As greater numbers of us carry GPS-enabled mobile devices, the possibility of automatically generated datasets is emerging. Sites like CabSpotting.org utilize the GPS units in taxis to produce a real-time map of their position and velocity--and by extension--a road-map, a traffic map, and a map of points of interest. Trendsmap.com geo-references recurring phrases in twitter posts and reveals a real-time heat map of local interests (which seem to oscillate between celebrity gossip and the latest sports stats):
Christian Nold has been producing “emotion maps” of various cities by combining GPS traces with a user’s “skin conductance” a proxy measurement for emotional arousal. Spaces of excitability and dullness, zones of contestation, and unsafe places are captured:
Instantaneous mapping can also feed back into existing maps to verify them and extend them. At OpenStreetMap.org, routes or “traces” recorded with gps units are uploaded by users to augment the base map provided:
GPS artist Jeremy Wood has explored methods of recording “accessibility” and desire lines in open spaces by recording the position of his body (or of his dog) over time. A park map emerges below as the author and volunteers wander through an open space for a day:
These automatically crafted maps are anonymous and — except for the GPS satellites that record location — their production is decentralized. The inherent repetition means the data collected is “blurry,” but structure nonetheless emerges. Where traditional maps focus on boundaries and naming, automatic maps depict densities and transitions — showing us the potential of a thing instead of its intended use. An official online map of London might show seven types of “roads” in the city, from Motorway to Footpath. An automatic map of the city would show every concrete, asphalt, wood, or cobble surface braided together as a single but fine-grained mesh of movement, its strands tapered like streams. Use would be recorded, not predicted. A residential street being used as a throughway would be clearly visible. Sidewalks that are seldom walked would be conspicuously wispy strands pointing to more useful concrete. (And thus good candidates for the jackhammer …).
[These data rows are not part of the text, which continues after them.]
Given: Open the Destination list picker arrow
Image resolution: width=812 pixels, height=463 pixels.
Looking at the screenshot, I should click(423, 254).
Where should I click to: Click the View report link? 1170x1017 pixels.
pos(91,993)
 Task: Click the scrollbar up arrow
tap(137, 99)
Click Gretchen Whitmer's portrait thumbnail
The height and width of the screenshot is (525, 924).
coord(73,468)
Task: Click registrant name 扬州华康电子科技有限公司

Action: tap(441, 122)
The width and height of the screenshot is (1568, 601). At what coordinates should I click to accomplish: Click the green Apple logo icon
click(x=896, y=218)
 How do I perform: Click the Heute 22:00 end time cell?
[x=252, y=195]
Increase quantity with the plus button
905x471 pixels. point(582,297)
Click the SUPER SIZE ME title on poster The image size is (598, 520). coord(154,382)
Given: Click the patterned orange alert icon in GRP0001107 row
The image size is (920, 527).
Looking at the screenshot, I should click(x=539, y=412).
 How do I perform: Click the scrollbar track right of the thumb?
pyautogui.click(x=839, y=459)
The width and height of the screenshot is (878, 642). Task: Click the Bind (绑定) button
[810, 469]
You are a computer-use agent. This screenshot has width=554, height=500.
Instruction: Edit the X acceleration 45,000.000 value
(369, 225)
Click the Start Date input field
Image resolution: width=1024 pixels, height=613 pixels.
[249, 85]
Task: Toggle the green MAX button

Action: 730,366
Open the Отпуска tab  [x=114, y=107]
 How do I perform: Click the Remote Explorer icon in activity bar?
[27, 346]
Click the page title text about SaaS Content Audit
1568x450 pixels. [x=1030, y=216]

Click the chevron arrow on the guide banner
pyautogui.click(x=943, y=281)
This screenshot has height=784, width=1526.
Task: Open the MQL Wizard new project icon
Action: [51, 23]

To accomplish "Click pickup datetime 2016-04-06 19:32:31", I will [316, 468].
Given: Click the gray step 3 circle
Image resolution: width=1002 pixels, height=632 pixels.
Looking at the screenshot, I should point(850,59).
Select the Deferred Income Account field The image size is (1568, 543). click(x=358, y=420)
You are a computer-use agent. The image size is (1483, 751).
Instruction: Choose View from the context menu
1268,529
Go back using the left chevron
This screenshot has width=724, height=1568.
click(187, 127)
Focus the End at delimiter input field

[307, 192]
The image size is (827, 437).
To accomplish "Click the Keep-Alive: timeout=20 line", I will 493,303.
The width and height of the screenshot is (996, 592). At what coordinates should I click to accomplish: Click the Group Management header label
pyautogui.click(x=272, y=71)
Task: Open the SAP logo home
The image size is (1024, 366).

While most of the links I listed above fall in the category of art projects, I think the potential is abundant. As GPS devices are incorporated into phones, the data to be combined with one’s geo-position expands. Words, barcodes, body temperature, photos, searches can be cataloged in space. Moods could be tracked, but so might epidemics.
So let’s mine datasets and make datasets. Plug-in if you can.
(The black and yellow map at the top is from cabspotting.org. The images in body of this post are from the websites that are hyperlinked in the sentence preceding them. The map of London is a multi-year overlay of Jeremy Wood’s movement around his city, found here. I haven’t been endorsed by Apple.)